Architecture Program


Date of this Version

Spring 4-17-2012


A THESIS Presented to the Faculty of The Graduate College at the University of Nebraska In Partial Fulfillment of Requirements For the Degree of Master of Science, Major: Architecture, Under the Supervision of Professor Betsy Gabb. Lincoln, Nebraska: May, 2012

Copyright (c) 2012 Dale R. Landry


People can be creative anywhere but how can designers and organizations encourage this process to occur at an office workstation through the physical work environment? This four stage study investigated what Interior Designers, experts in a field that judges creativity, felt they needed to enhance their creativity while occupying a workstation in a commercial or home office.

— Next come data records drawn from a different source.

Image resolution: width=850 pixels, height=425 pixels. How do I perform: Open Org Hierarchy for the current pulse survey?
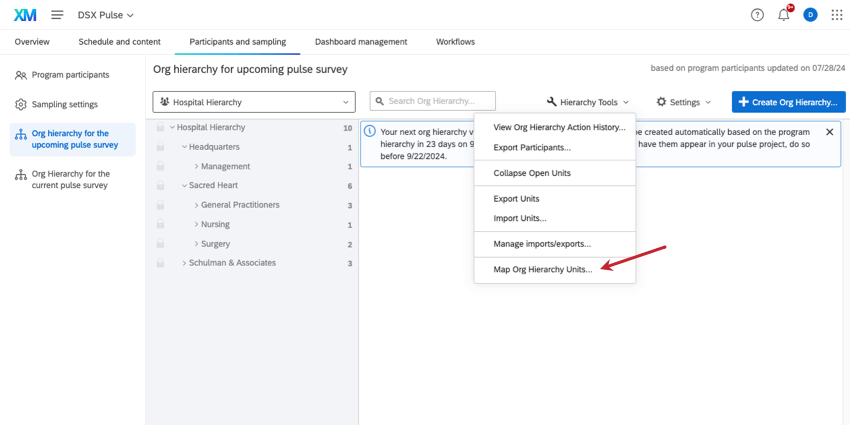(x=70, y=179)
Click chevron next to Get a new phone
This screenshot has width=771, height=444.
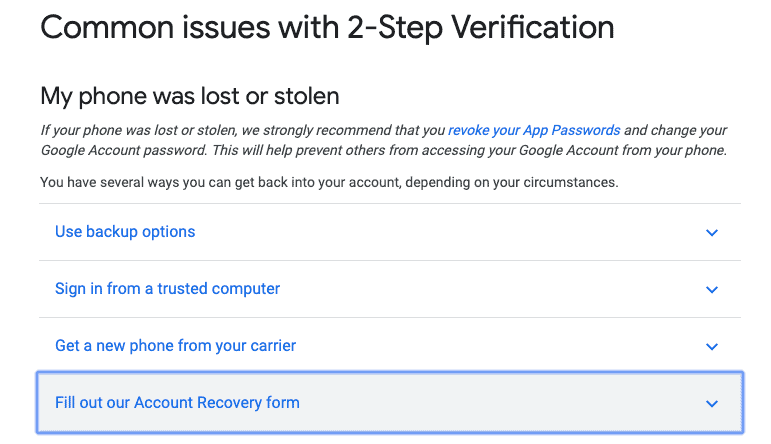tap(712, 347)
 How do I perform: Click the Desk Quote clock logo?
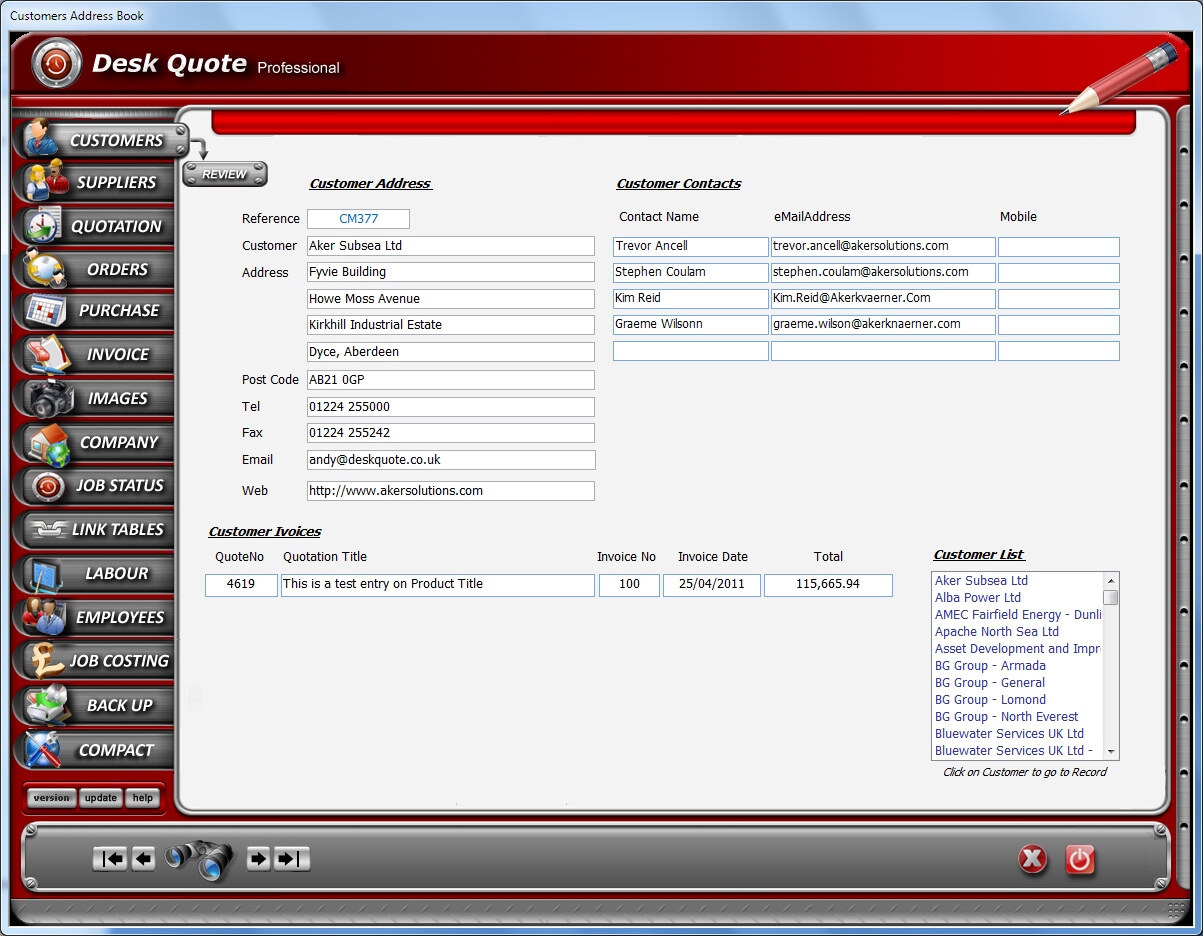(x=56, y=64)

An exploratory mixed method of social science qualitative and quantitative research was employed that applied methodological triangulation validating the data through cross verification of codes produced through the narrative process that were perceived to influence the creative phenomena in office workers. In stage one, 12 Interior Designers were asked to produce drawings of their workstations and write a narrative on how their workstations encouraged their creativity. This data was used to develop a survey that was completed by 213 Interior Designers across North America. One hundred and twenty-nine of these participants also completed the optional narrative at the end of the survey discussing how their workstations contributed to their creativity.

A list of the top thirty-five items from the physical office environment, that the participants perceived to encourage their creativity, was produced. Twelve themes were also developed through the extraction of codes from the survey narratives and ranked in order of importance. The uniqueness of each participant was evident and many voices were heard through the narrative process used in this research project.

This study has set the ground work for the development of an instrument of measure that can accurately determine the physical needs of an individual to maximize their creativity and allow for their successful integration into an organization’s physical office environment.

This research adds to the evidence based design portfolio available to designers and organizational managers who are responsible for making design decisions that affect office workers at their workstations in the built environment; workers who produce creative ideas that can transform into innovative products and contribute to the health of an organization.